# Provided entries:
• • • • •
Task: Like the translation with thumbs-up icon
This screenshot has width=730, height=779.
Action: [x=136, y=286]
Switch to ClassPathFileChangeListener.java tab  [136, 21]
• • • • •
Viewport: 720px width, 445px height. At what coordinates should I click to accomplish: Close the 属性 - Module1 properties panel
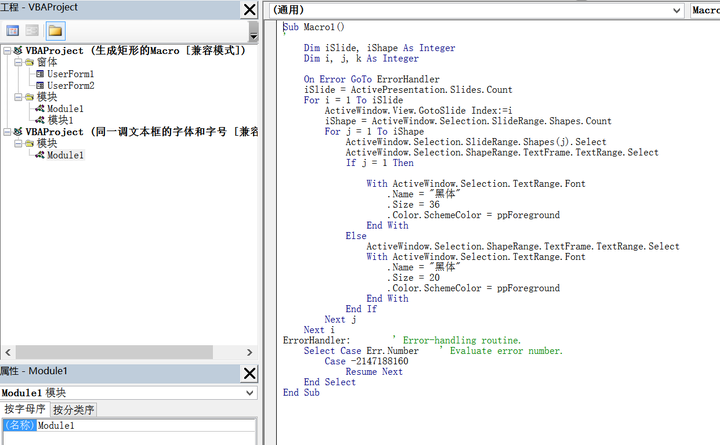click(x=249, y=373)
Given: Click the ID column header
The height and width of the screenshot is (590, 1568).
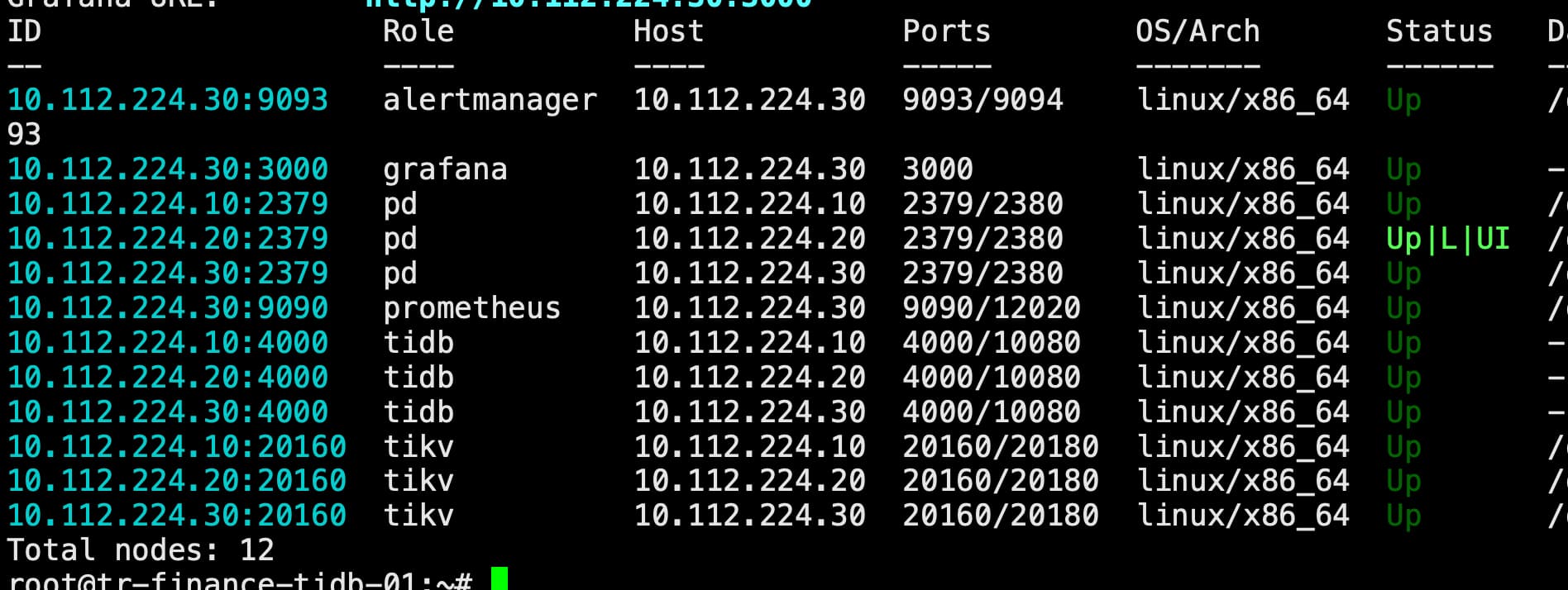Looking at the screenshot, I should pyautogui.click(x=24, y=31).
• • • • •
# Directions for this task:
Copy out the records again, from the line containing "Viewport: 720px width, 445px" through the line containing "Looking at the", and omit the pictures.

# Result:
Viewport: 720px width, 445px height. At what coordinates should I click to accomplish: Close the 属性 - Module1 properties panel
click(x=249, y=373)
Given: Click the ID column header
The height and width of the screenshot is (590, 1568).
Looking at the screenshot, I should pyautogui.click(x=24, y=31).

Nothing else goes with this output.